Should The United States Implement A Universal Basic Income?

By Kristy Rice Jun 6, 2017

Canada's doing it. Finland is doing it. Even Kenya, Switzerland, and the Netherlands are trying it. It's Universal Basic Income (UBI) and according to economic projections, it might be the only way to protect ourselves.

Protect Ourselves From What?

From robots. And poverty. Yes, I'm serious; hear me out. If automation, including self-driving vehicles, continues at its current rate, a lot of jobs won't exist in twenty years—and it's not just manufacturing that will take a hit.
Occupations like mail carrier, fast food worker, truck driver, insurance underwriter, and farm laborer are projected to lose an average 88% of currently occupied positions. Many major cities, like Los Angeles and Las Vegas, are projected to lose upward of 47% of their currently available positions. And less jobs means a higher rate of unemployment, and poverty.

What Is UBI?

A Universal Basic Income is a fixed amount of money given by the government to all of its citizens, regardless of income or employment status.
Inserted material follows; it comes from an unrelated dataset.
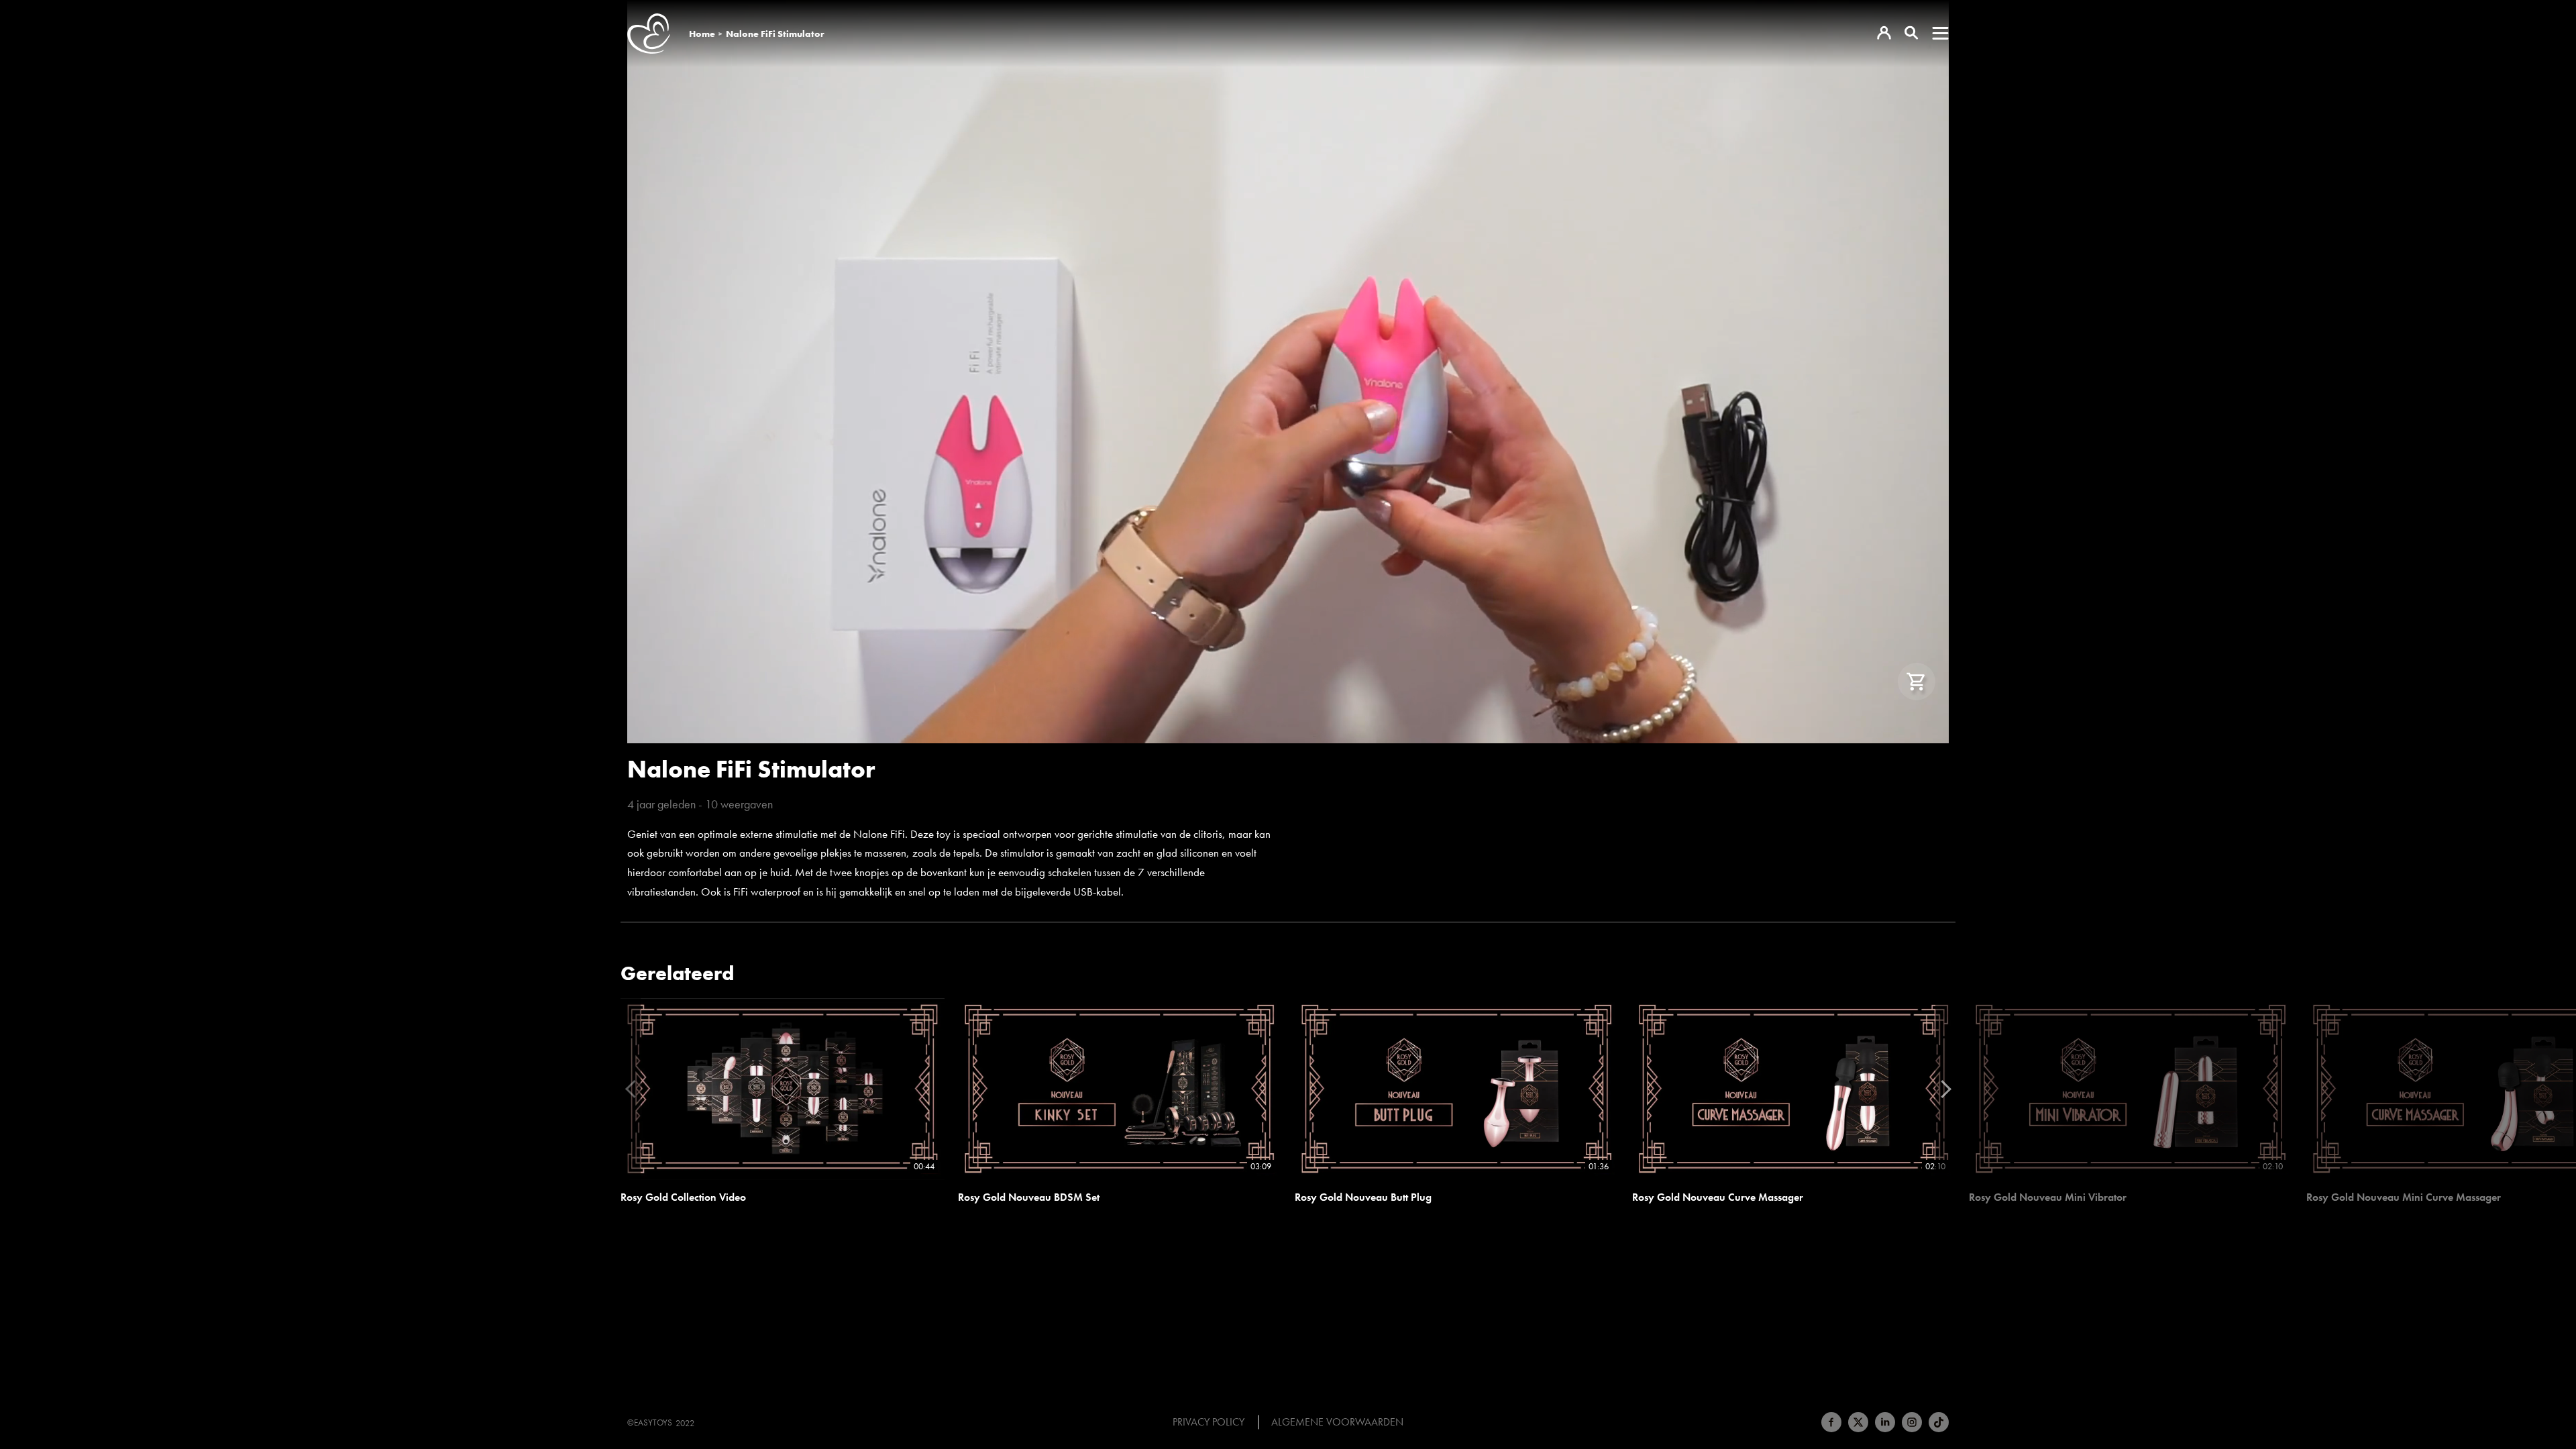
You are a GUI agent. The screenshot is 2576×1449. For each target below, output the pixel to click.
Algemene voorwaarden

The amount varies—Switzerland is debating $2,600 a month while Kenya is testing $1,000 a year—but the average consideration is $10,000 annually.
For the United States to offer $10,000 a year to each and every citizen, the cost would be $3.2 trillion, but that number drops to $1.5 trillion if children, households earning more than $100K, and retirees receiving social security are excluded.